Warren Buffett once said:

What the human being is best at doing is interpreting all new information so that their prior conclusions remain intact.

The term “confirmation bias” was coined by English psychologist Peter Wason. Wason performed an experiment where he asked participants to identify a rule that applied to a list of three numbers. They were given a starting list, and then asked to come up with their own lists. If their new list confirmed to the rule, they were told so. The rule was simply “any ascending sequence”, but the participants came up with vastly complicated rules. To test these rules, the participants would always give a list that would confirm their hypothesis. They never gave a list that would disprove their hypothesis. Wason interpreted this result as showing a preference for confirmation over falsification.
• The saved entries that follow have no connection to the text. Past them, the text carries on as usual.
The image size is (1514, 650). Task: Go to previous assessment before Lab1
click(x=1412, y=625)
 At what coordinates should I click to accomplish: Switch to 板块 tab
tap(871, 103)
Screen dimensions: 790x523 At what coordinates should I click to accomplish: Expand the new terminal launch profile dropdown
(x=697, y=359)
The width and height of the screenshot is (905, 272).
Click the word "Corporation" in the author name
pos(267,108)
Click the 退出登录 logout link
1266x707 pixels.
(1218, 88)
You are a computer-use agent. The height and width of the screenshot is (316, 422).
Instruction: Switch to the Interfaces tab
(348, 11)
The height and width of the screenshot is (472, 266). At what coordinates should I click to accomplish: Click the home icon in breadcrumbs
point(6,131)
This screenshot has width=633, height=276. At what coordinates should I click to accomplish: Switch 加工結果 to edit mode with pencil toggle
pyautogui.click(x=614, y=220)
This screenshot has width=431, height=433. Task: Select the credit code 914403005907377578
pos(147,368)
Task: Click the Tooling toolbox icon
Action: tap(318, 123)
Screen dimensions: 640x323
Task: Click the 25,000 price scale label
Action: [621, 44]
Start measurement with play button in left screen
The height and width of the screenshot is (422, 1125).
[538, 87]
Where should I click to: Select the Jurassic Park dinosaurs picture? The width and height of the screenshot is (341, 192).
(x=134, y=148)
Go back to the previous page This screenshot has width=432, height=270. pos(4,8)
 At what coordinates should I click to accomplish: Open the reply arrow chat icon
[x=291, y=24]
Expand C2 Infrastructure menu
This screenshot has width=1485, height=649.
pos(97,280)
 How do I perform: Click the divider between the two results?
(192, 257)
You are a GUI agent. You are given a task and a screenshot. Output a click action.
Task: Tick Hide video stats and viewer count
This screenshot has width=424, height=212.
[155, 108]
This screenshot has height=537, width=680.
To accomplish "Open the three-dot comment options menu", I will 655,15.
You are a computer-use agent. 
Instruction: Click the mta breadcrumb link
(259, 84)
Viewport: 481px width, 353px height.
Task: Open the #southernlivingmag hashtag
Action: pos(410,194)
Today, confirmation bias refers to our tendency in favoring information that confirms our preexisting beliefs. For example, a person who is a republican might only seek out information from right leaning sources and vice versa with a democrat. Both sides tend to put more weight on information that supports their beliefs.

Confirmation bias can lead to increased polarization, a preference for early information, and the persistence of long since discredited beliefs. We would do better by being self-critical and able to change our minds as evidence suggests. When we find information that contradicts our exiting beliefs, we should look at it with unbiased eyes.

Sunk cost fallacy

Why do we tend to hang on to an unhappy relationship, a losing investment, an unjustifiable war, or a failed strategy? Peter Bevelin puts it this way:

The more time, money, effort, or pain we invest, the more we feel the need to continue, and the more highly we value something – whether or not it is right.

Today, this concept is known as the sunk cost fallacy. A sunk cost is a cost that has already been incurred and cannot be recovered. For example, say we bought a ticket to a concert for 100 dollars but we no longer want to go. We feel our time would be better spent doing something else. However, we remember the $100 cost and decide that it would be a waste not to go. Or imagine we did go but the concert turned out to be horrible. We sit through the whole thing anyway, since we paid good money to be there.

In both cases, the money is already lost forever. The real choice is between doing something you want to do and doing something you don’t want to do. One of the most powerful examples of sunk cost thinking was the Vietnam War. Psychologist Allan Teger puts it this way:

The longer the war continued, the more difficult it was to justify the additional investments in terms of the value of possible victory. On the other hand, the longer the war continued, the more difficult it became to write off the tremendous losses without having anything to show for them.

This way of thinking has serious pitfalls and we would be best served by avoiding it. Warren Buffett once said:

The most important thing to do when you find yourself in a hole is to stop digging.

Making a mistake in the past, doesn’t mean we need to continue that mistake in the present. Instead, we should ask where we want to be going forward, and accept that any invested time or money are gone forever either way.

The man with a hammer

To the man with a hammer, everything looks like a nail. We tend to see the world through the lens of what we know. If we spend years getting a PhD in finance, learning advanced mathematical theories, we will want to use those theories. The more time we put into learning those theories, the more we become an evangelist for them. John Kenneth Galbraith once said:

Economists are most economical about ideas. They make the ones they learned in graduate school last a lifetime.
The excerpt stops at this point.